Problem
Your response should consist of the entries below, reproduced exactly and without their images.

(Pixel coordinate grounding data)
[Start of Attachment]

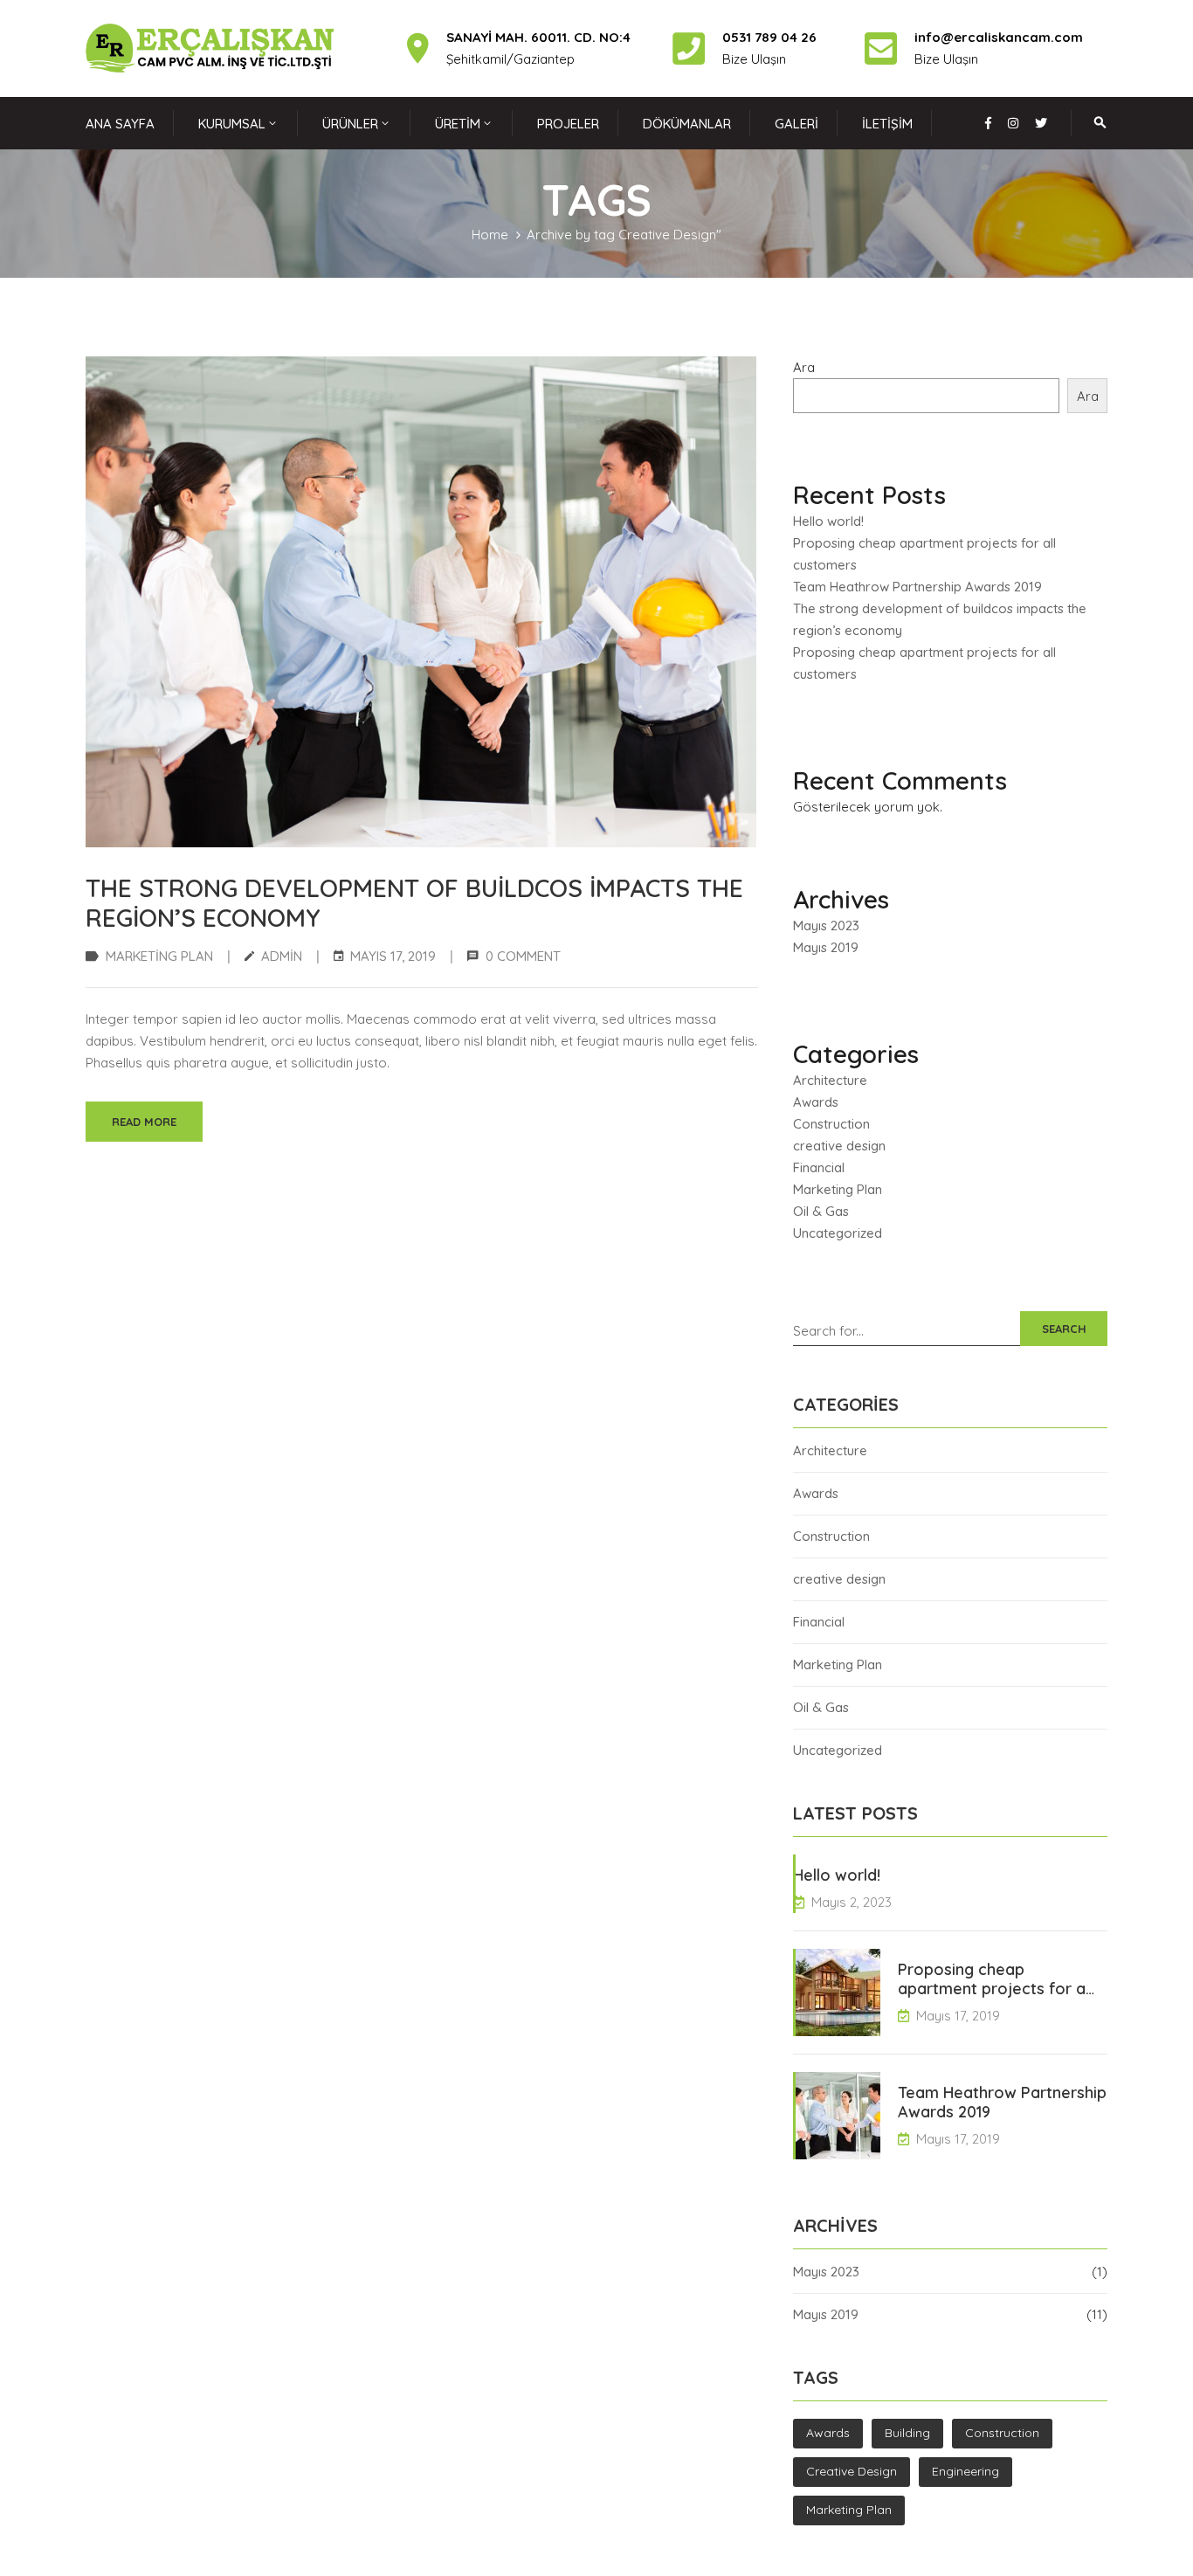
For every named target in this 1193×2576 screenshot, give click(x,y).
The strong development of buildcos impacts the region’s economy (414, 903)
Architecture (830, 1080)
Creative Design (851, 2471)
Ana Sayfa (120, 123)
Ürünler (350, 123)
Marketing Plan (159, 956)
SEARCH (1064, 1329)
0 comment (523, 956)
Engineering (965, 2471)
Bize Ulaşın (946, 59)
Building (907, 2433)
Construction (831, 1123)
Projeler (568, 123)
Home (490, 234)
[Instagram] (1013, 123)
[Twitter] (1041, 123)
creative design (839, 1145)
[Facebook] (988, 123)
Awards (815, 1102)
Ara (804, 367)
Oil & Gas (821, 1211)
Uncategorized (837, 1233)
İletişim (887, 123)
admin (281, 956)
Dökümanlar (687, 123)
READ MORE (144, 1122)
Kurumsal (231, 123)
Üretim (457, 123)
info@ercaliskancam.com (998, 37)
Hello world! (828, 521)
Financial (819, 1167)
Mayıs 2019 (826, 947)
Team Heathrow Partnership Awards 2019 (917, 586)
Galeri (796, 123)
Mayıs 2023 (826, 925)
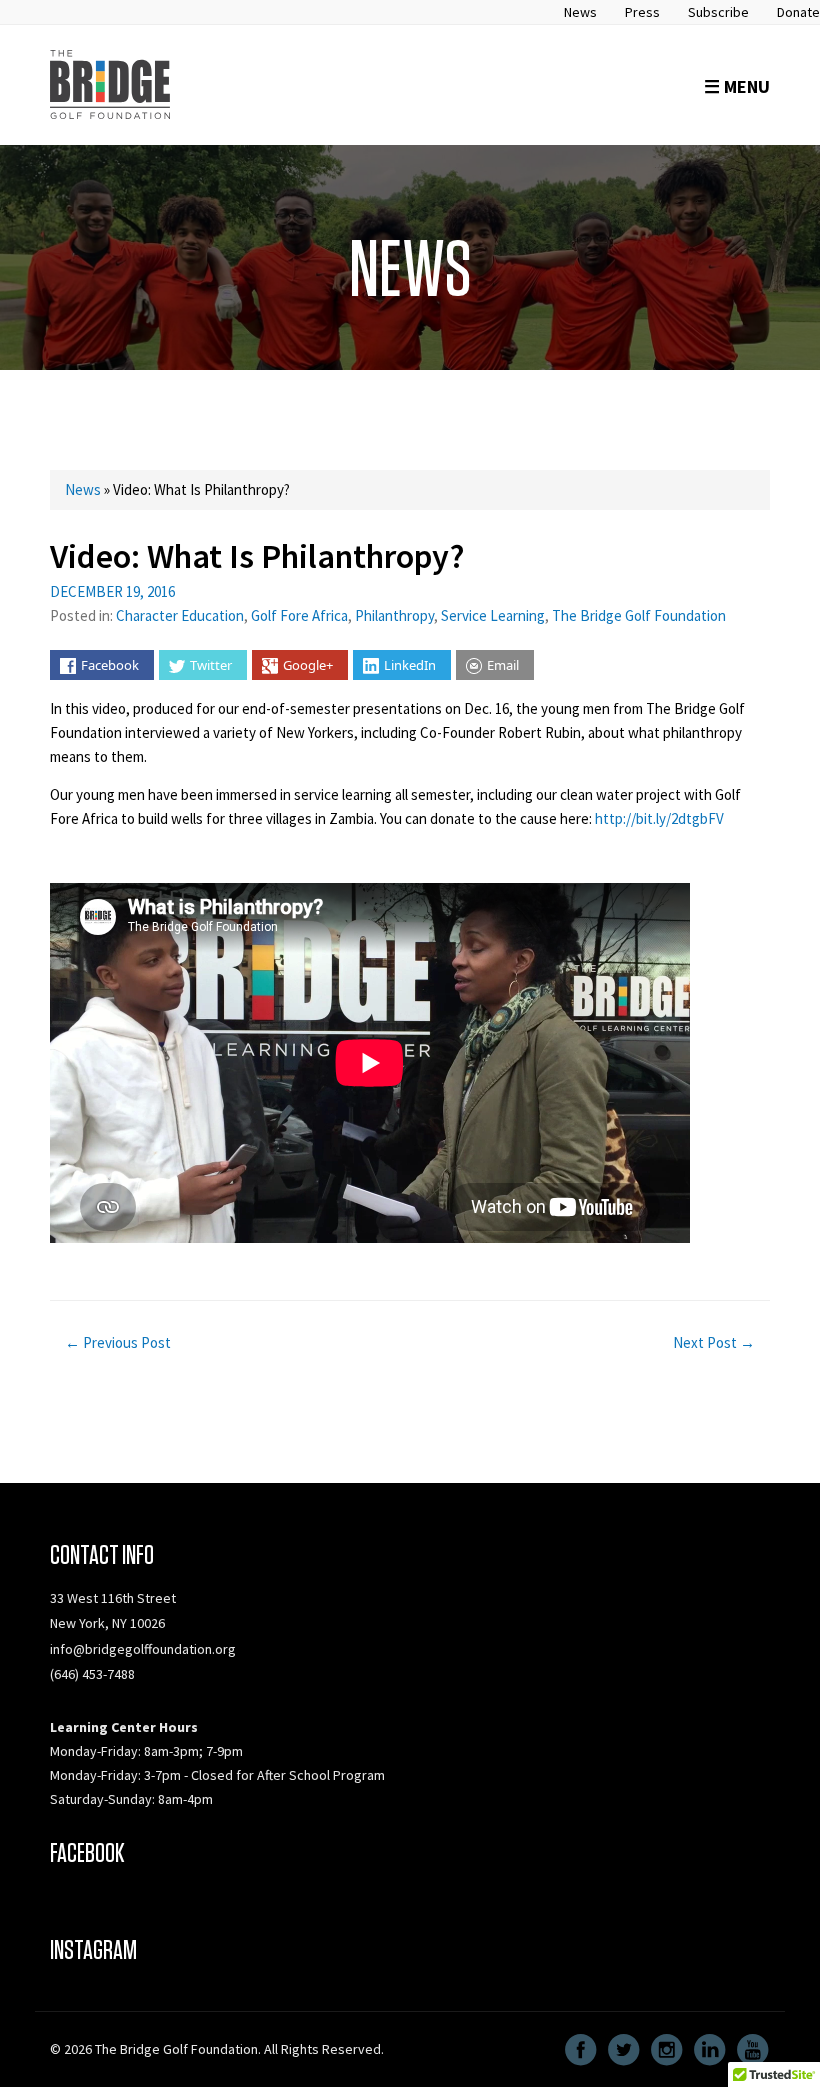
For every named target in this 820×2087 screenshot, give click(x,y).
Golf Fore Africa (299, 615)
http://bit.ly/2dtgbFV (659, 818)
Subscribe (718, 12)
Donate (798, 12)
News (580, 12)
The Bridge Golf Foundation (639, 615)
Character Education (180, 615)
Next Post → (714, 1342)
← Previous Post (118, 1342)
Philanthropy (394, 615)
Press (642, 12)
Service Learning (493, 615)
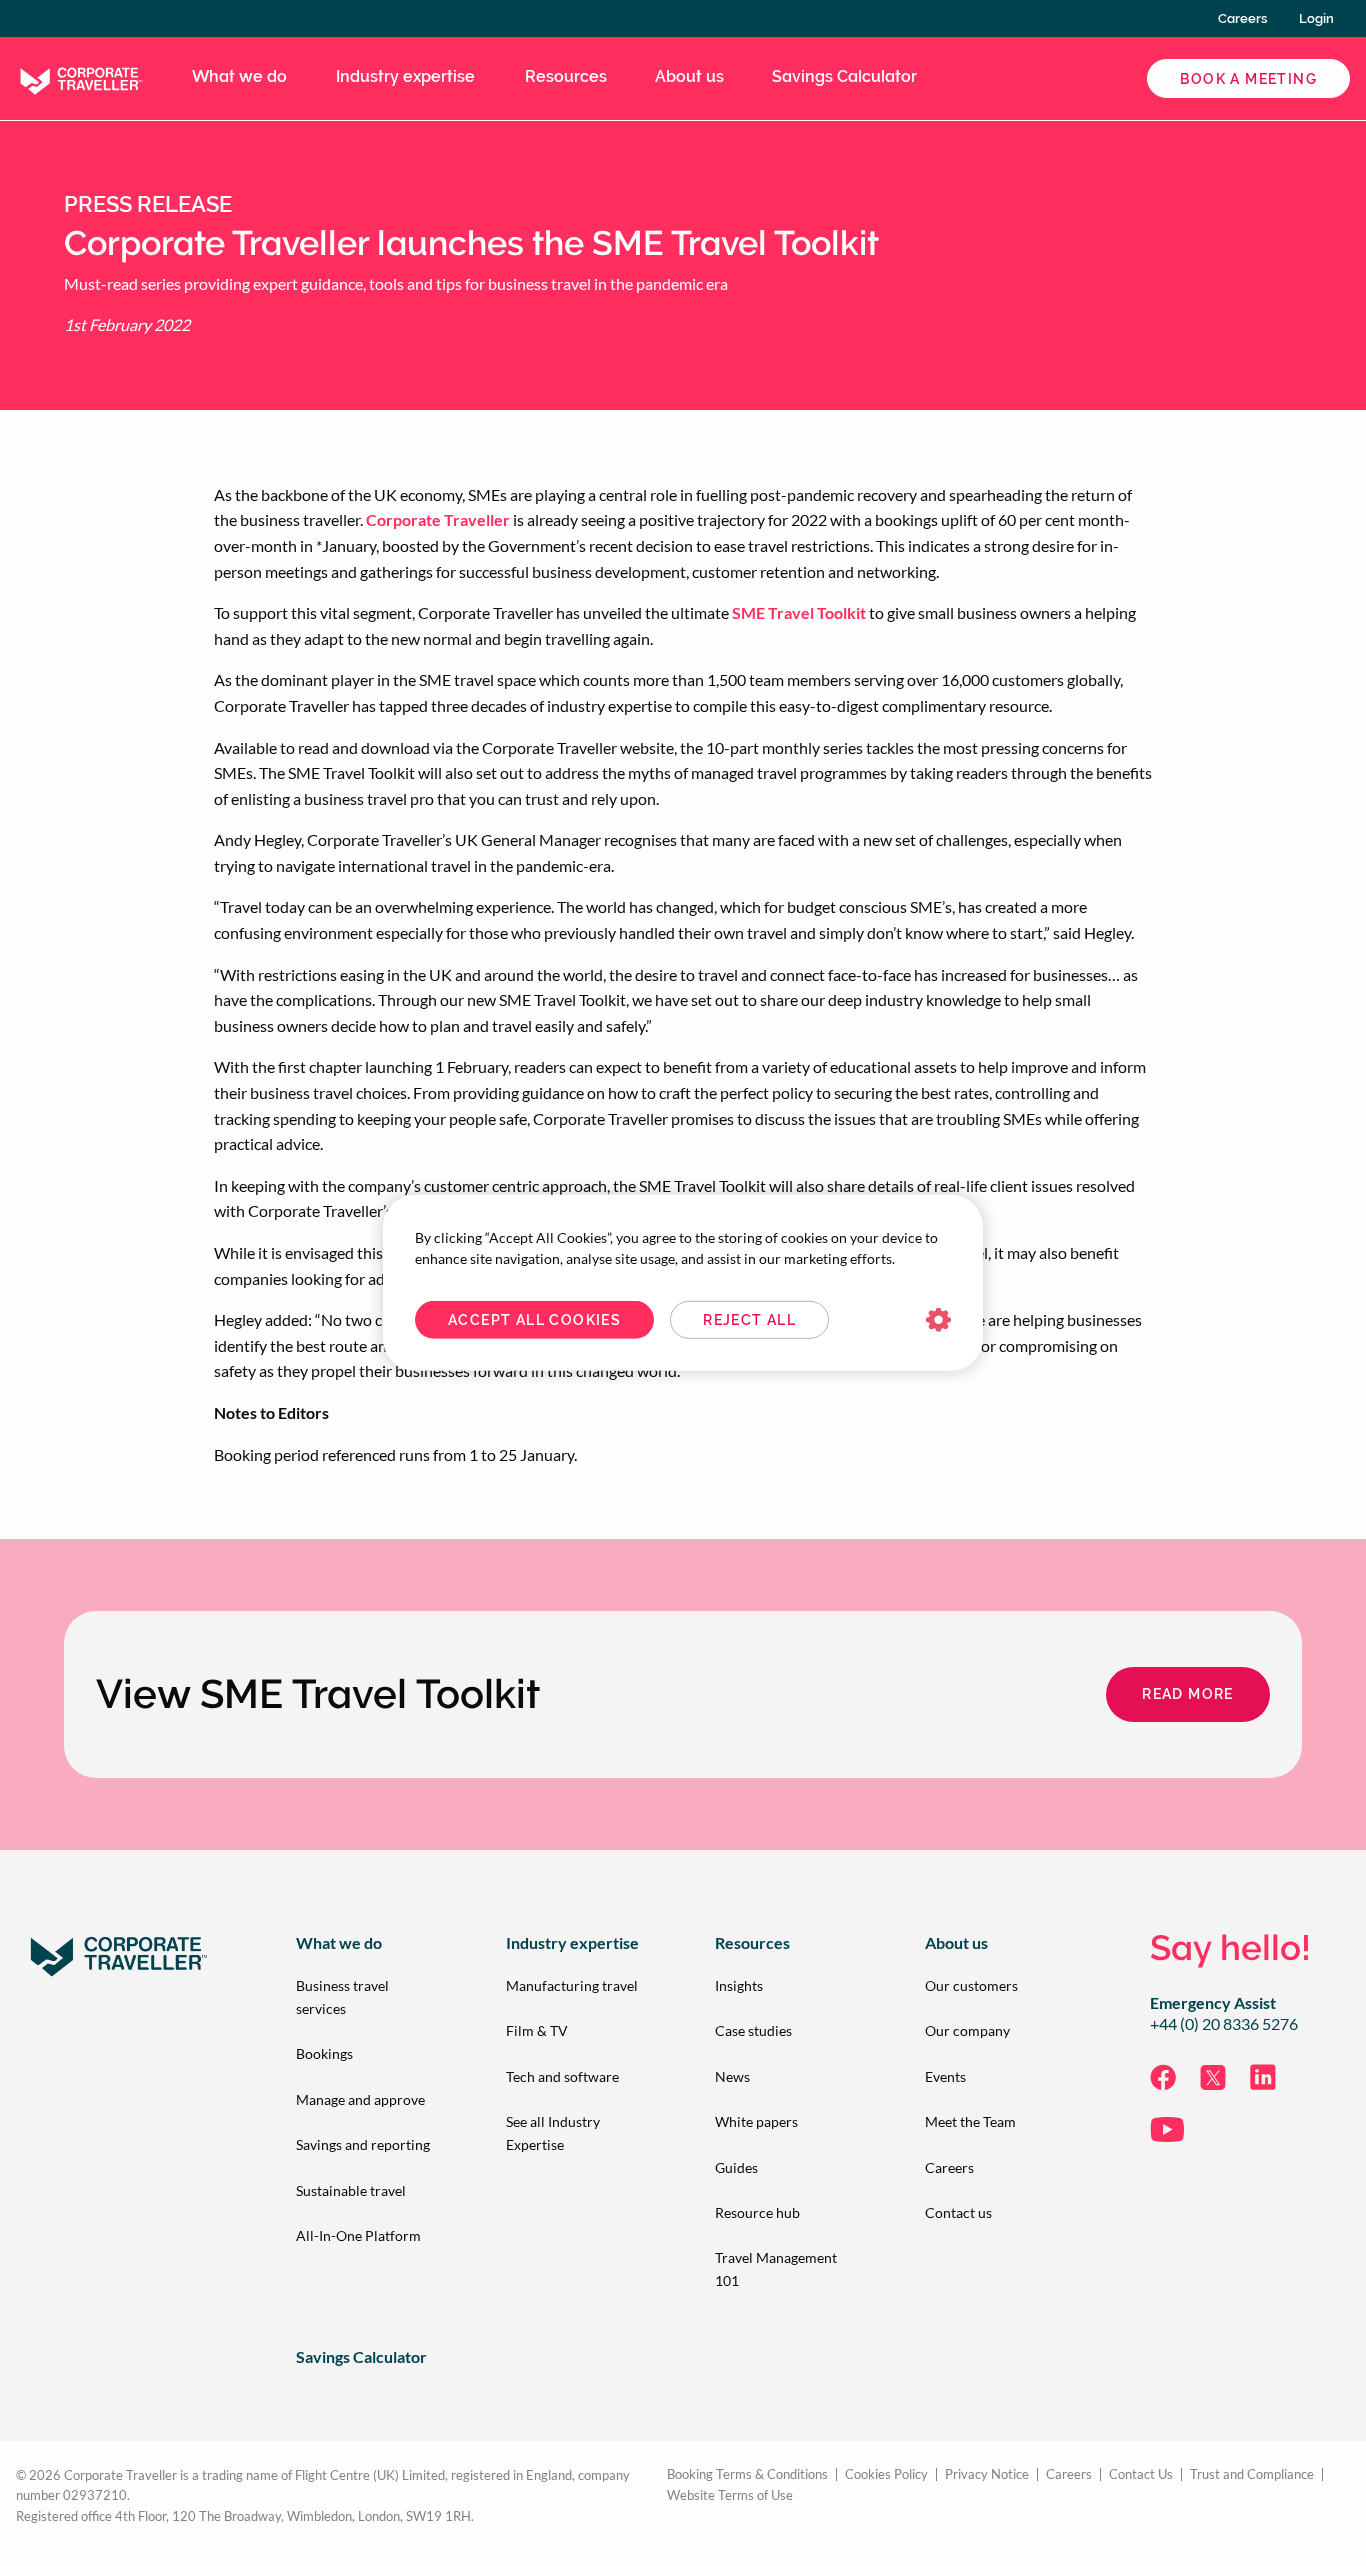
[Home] (80, 76)
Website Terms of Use (730, 2495)
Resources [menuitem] (566, 76)
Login (1316, 18)
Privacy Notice (987, 2474)
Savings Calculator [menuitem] (844, 76)
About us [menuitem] (689, 76)
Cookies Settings (938, 1320)
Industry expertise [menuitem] (405, 76)
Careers (1242, 18)
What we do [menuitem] (239, 76)
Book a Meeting (1248, 79)
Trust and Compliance (1252, 2474)
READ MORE (1188, 1694)
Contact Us (1141, 2474)
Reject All (749, 1320)
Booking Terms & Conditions (747, 2474)
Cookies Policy (886, 2474)
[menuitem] (369, 1997)
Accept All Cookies (534, 1320)
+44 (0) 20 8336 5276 (1224, 2024)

[End of Attachment]

Solution to this task
For every named target in this 1193×2576 screenshot, give click(x,y).
The strong development of buildcos impacts the region’s economy (414, 903)
Architecture (830, 1080)
Creative Design (851, 2471)
Ana Sayfa (120, 123)
Ürünler (350, 123)
Marketing Plan (159, 956)
SEARCH (1064, 1329)
0 comment (523, 956)
Engineering (965, 2471)
Bize Ulaşın (946, 59)
Building (907, 2433)
Construction (831, 1123)
Projeler (568, 123)
Home (490, 234)
[Instagram] (1013, 123)
[Twitter] (1041, 123)
creative design (839, 1145)
[Facebook] (988, 123)
Awards (815, 1102)
Ara (804, 367)
Oil & Gas (821, 1211)
Uncategorized (837, 1233)
İletişim (887, 123)
admin (281, 956)
Dökümanlar (687, 123)
READ MORE (144, 1122)
Kurumsal (231, 123)
Üretim (457, 123)
info@ercaliskancam.com (998, 37)
Hello world! (828, 521)
Financial (819, 1167)
Mayıs 2019 (826, 947)
Team Heathrow Partnership Awards 2019 (917, 586)
Galeri (796, 123)
Mayıs 2023 (826, 925)
For every named target in this 820×2087 screenshot, give click(x,y).
Golf Fore Africa (299, 615)
http://bit.ly/2dtgbFV (659, 818)
Subscribe (718, 12)
Donate (798, 12)
News (580, 12)
The Bridge Golf Foundation (639, 615)
Character Education (180, 615)
Next Post → (714, 1342)
← Previous Post (118, 1342)
Philanthropy (394, 615)
Press (642, 12)
Service Learning (493, 615)
[Home] (80, 76)
Website Terms of Use (730, 2495)
Resources [menuitem] (566, 76)
Login (1316, 18)
Privacy Notice (987, 2474)
Savings Calculator [menuitem] (844, 76)
About us [menuitem] (689, 76)
Cookies Settings (938, 1320)
Industry expertise [menuitem] (405, 76)
Careers (1242, 18)
What we do [menuitem] (239, 76)
Book a Meeting (1248, 79)
Trust and Compliance (1252, 2474)
READ MORE (1188, 1694)
Contact Us (1141, 2474)
Reject All (749, 1320)
Booking Terms & Conditions (747, 2474)
Cookies Policy (886, 2474)
[menuitem] (369, 1997)
Accept All Cookies (534, 1320)
+44 (0) 20 8336 5276 (1224, 2024)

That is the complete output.